■ **Recorded data**
* Start *

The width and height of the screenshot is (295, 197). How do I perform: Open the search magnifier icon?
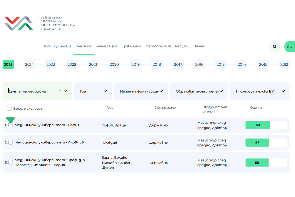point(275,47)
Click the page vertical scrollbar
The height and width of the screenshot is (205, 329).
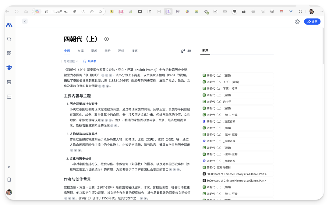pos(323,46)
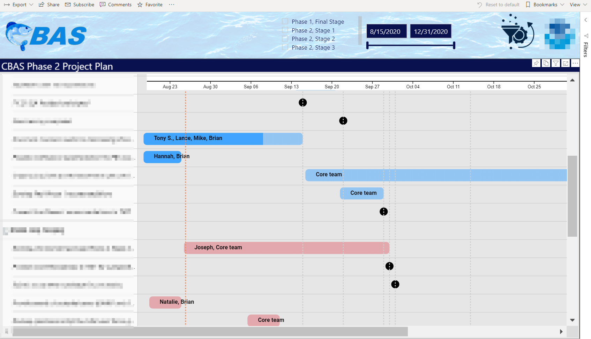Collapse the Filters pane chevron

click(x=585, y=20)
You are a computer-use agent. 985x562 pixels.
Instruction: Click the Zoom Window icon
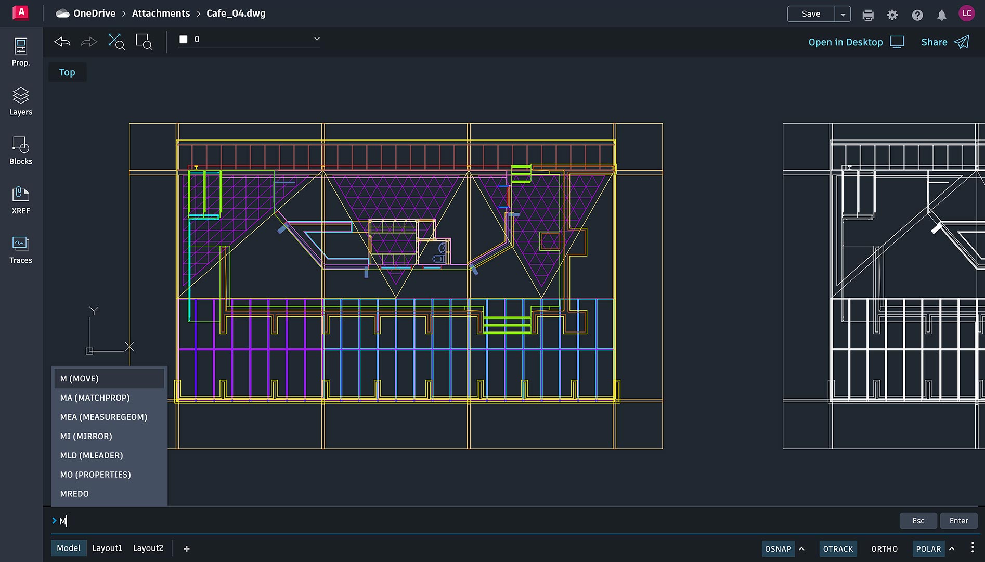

* End *
* Start *

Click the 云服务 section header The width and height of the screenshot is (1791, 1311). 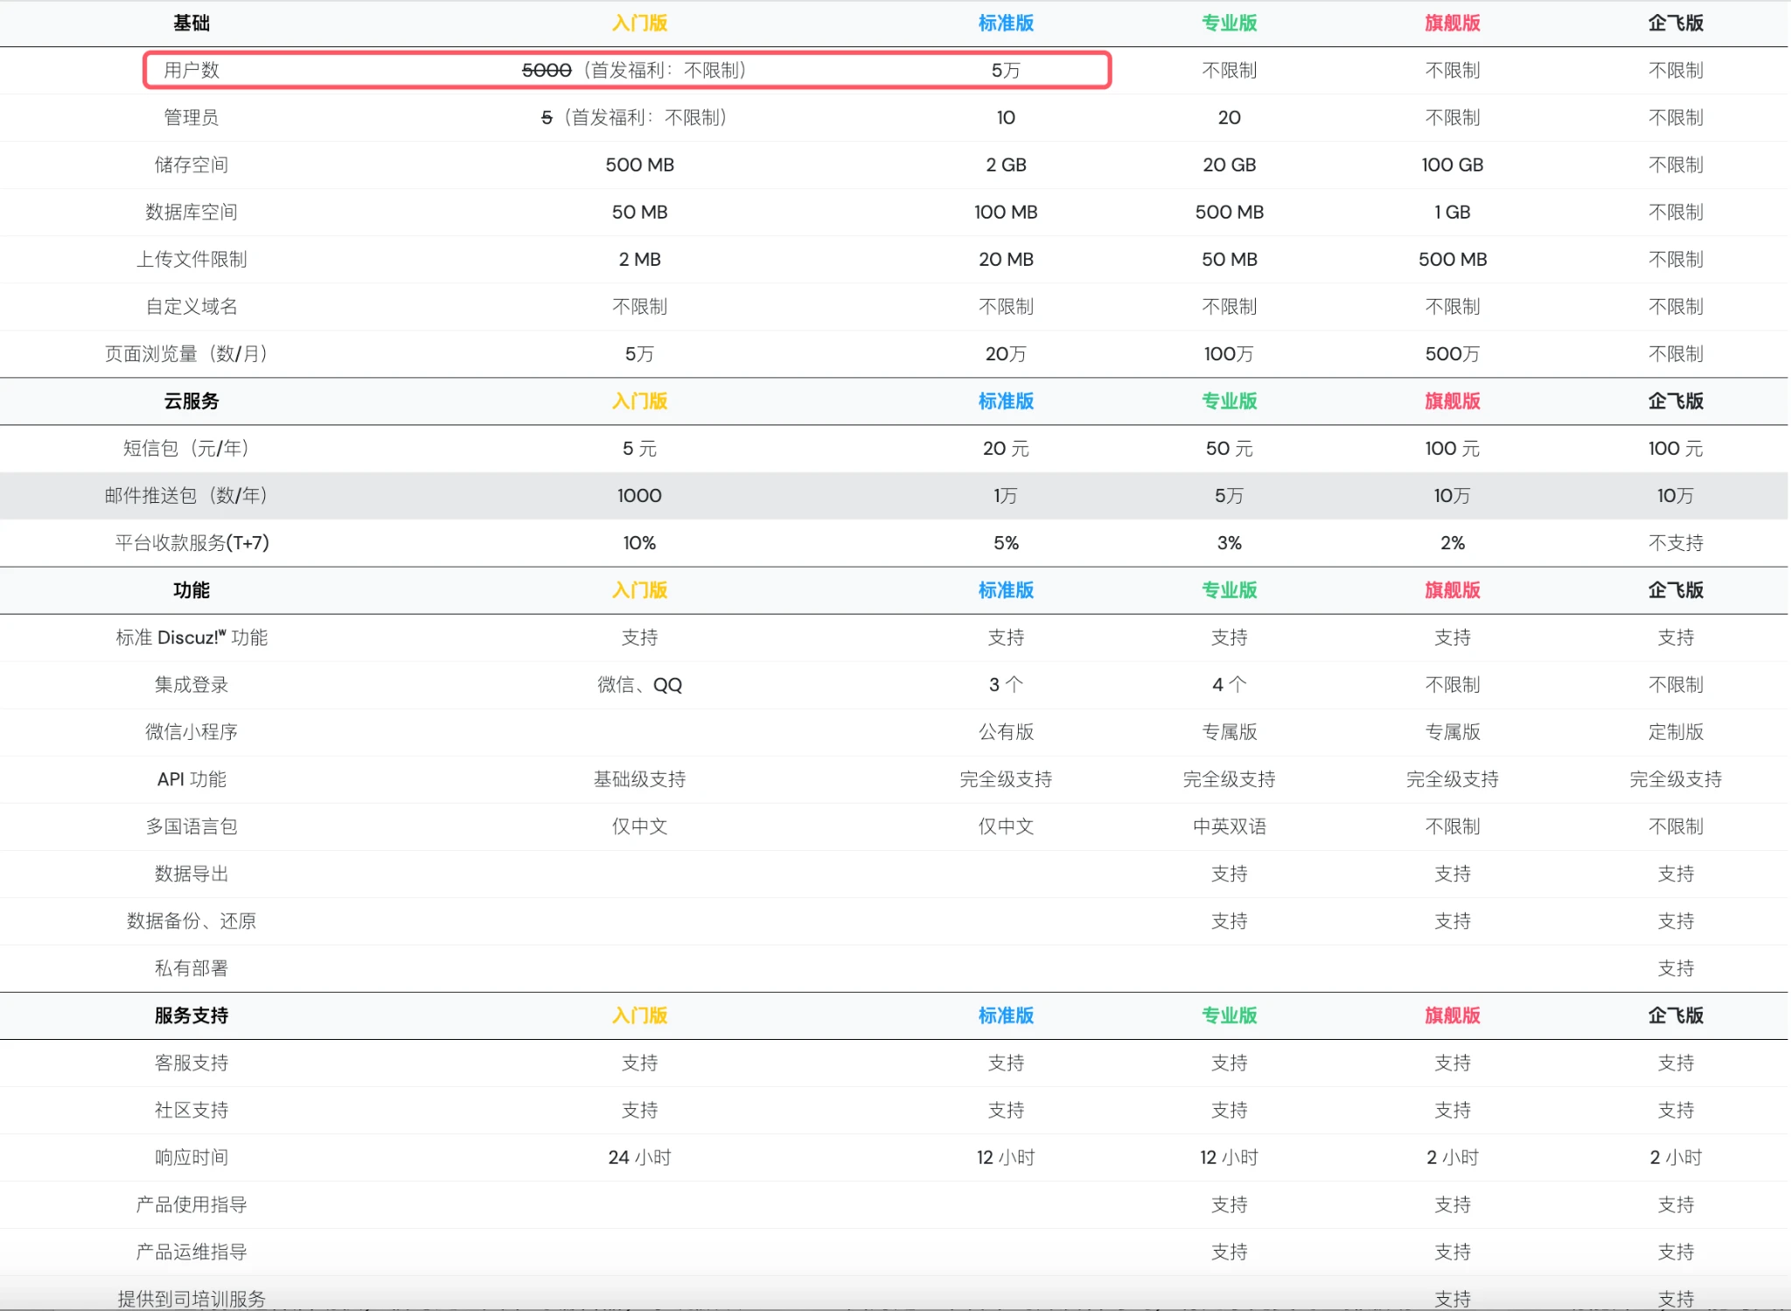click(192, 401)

* End *

■ **Job**
In the listing, change "Zoom Window" to "Screen Magnifier" in the part that opens with the line containing "You are a computer-use agent. 985x562 pixels." and closes with the line containing "Instruction: Click the Zoom Window icon", and return only those lines with nothing else altered.

■ **Solution to the exercise**
You are a computer-use agent. 985x562 pixels.
Instruction: Click the Screen Magnifier icon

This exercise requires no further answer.